Genome complexity: a different epigenetic code found (Introduction)

by David Turell @, Monday, February 28, 2022, 19:49 (759 days ago) @ David Turell

In rotifers:

https://phys.org/news/2022-02-scientists-dna-modification-animals-captured.html

"In humans and other eukaryotes, two principal epigenetic marks are known. A team from the Marine Biological Laboratory (MBL) has discovered a third, novel epigenetic mark—one formerly known only in bacteria—in bdelloid rotifers, small freshwater animals.

"We discovered back in 2008 that bdelloid rotifers are very good at capturing foreign genes," said senior author Irina Arkhipova, senior scientist in the MBL's Josephine Bay Paul Center. "What we've found here is that rotifers, about 60 million years ago, accidentally captured a bacterial gene that allowed them to introduce a new epigenetic mark that was not there before." This is the first time that a horizontally transferred gene has been shown to reshape the gene regulatory system in a eukaryote.

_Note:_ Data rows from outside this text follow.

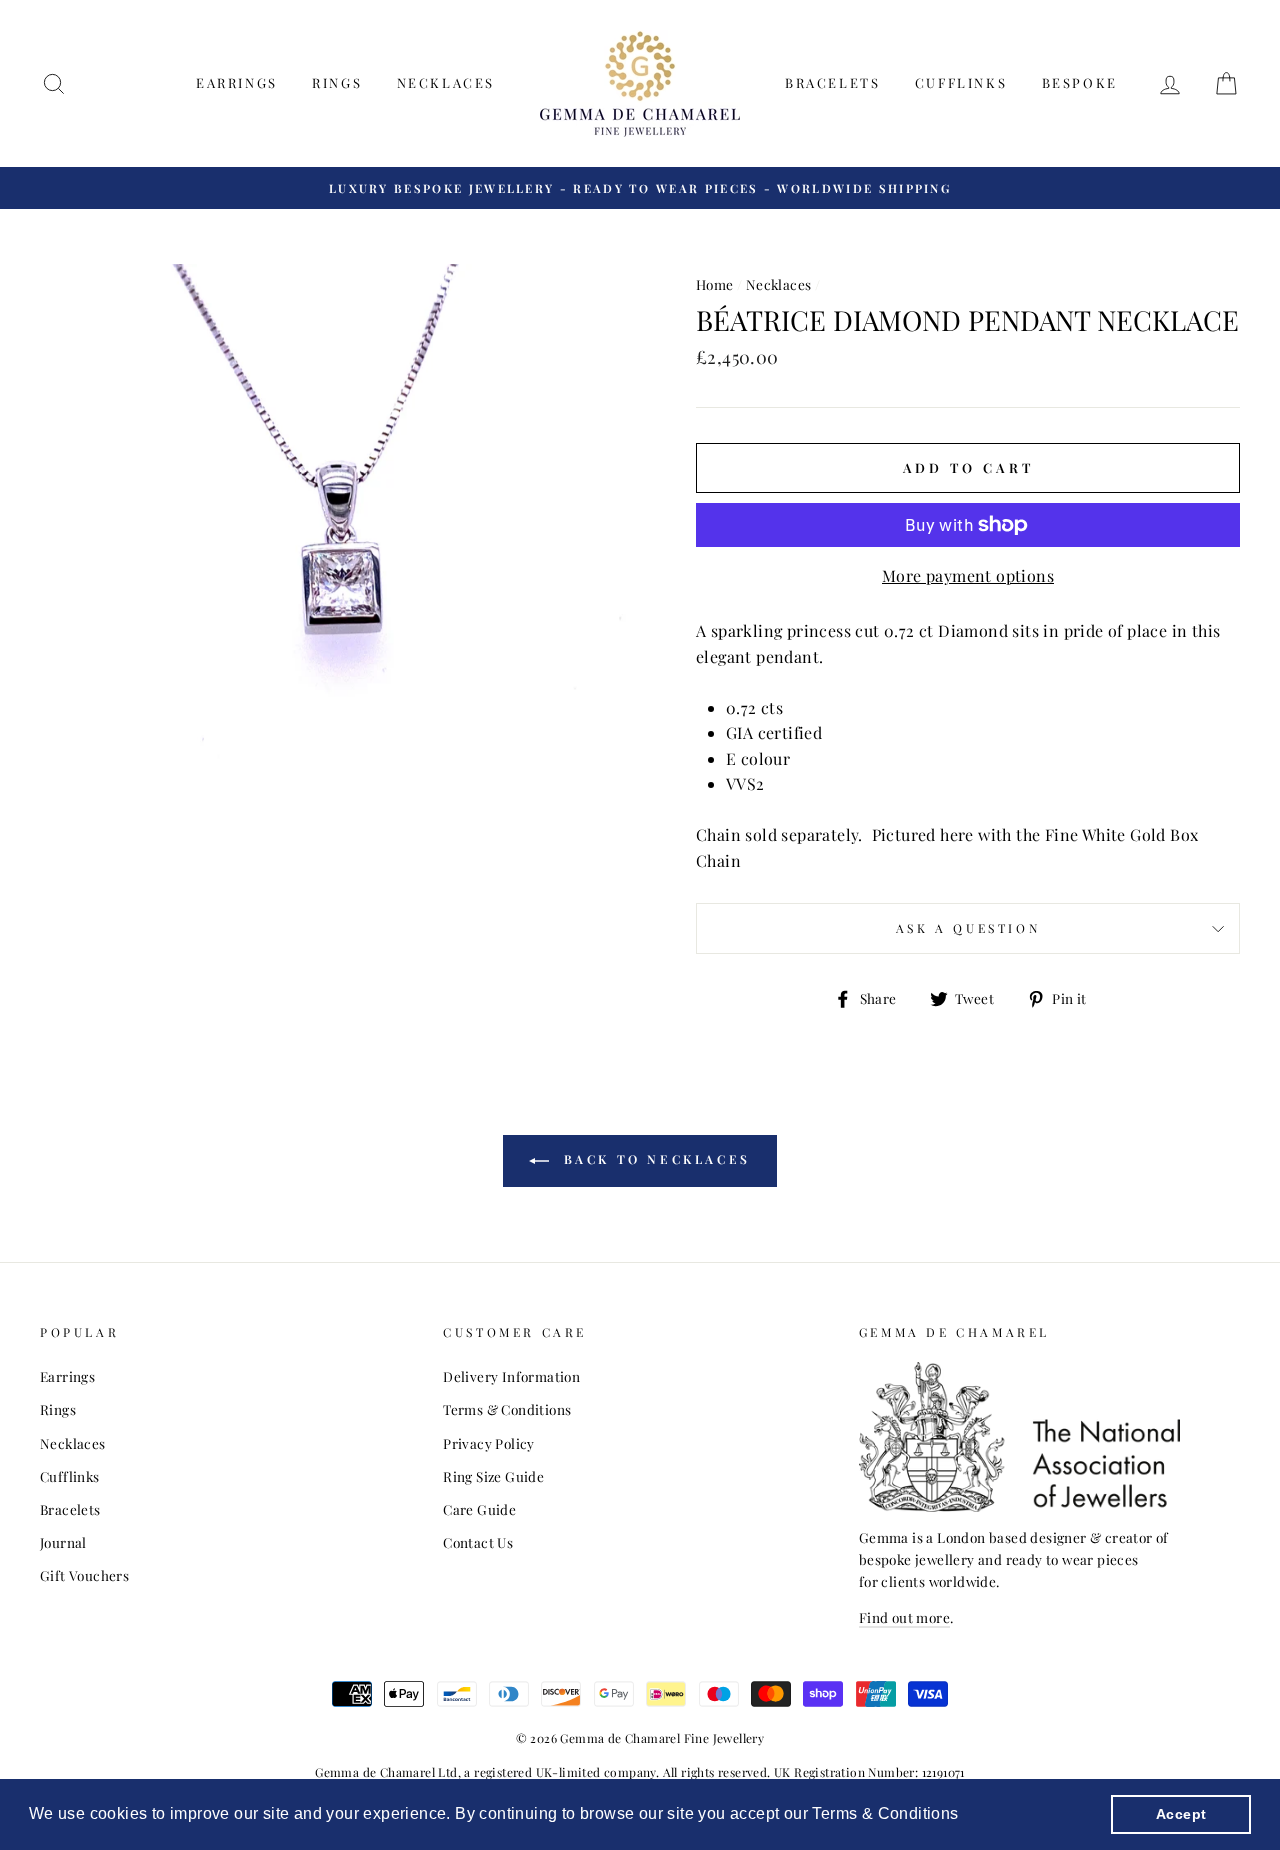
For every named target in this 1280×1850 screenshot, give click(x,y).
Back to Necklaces (654, 1159)
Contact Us (478, 1542)
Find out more (904, 1617)
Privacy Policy (489, 1443)
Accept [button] (1181, 1814)
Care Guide (479, 1509)
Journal (63, 1542)
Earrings (237, 82)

"'This is very unusual and has not been previously reported," Arkhipova said. "Horizontally transferred genes are thought to preferentially be operational genes, not regulatory genes. It is hard to imagine how a single, horizontally transferred gene would form a new regulatory system, because the existing regulatory systems are already very complicated."

"'It's almost unbelievable," said co-first author Irina Yushenova, a research scientist in Arkhipova's lab. "Just try to picture, somewhere back in time, a piece of bacterial DNA happened to be fused to a piece of eukaryotic DNA. Both of them became joined in the rotifer's genome and they formed a functional enzyme. That's not so easy to do, even in the lab, and it happened naturally. And then this composite enzyme created this amazing regulatory system, and bdelloid rotifers were able to start using it to control all these jumping transposons. It's like magic." (my bold)

***

"In the two previously known epigenetic marks in eukaryotes, a methyl group is added to a DNA base, either cytosine or adenine. The team's newly discovered mark is also a cytosine modification, but with a distinct bacterial-like positioning of the methyl group—essentially recapitulating evolutionary events of over two billion years ago, when the conventional epigenetic marks in early eukaryotes emerged.

***

"...the Arkhipova lab was surprised to find a gene in the rotifer genome that resembled a bacterial methyltransferase (a methyltransferase catalyzes the transfer of a methyl group to DNA). "We hypothesized that this gene conferred this new function of suppressing transposons, and we spent the last six years proving that, indeed, it does," Arkhipova said."

Comment: Note my bold. Appeared magically or by God's design?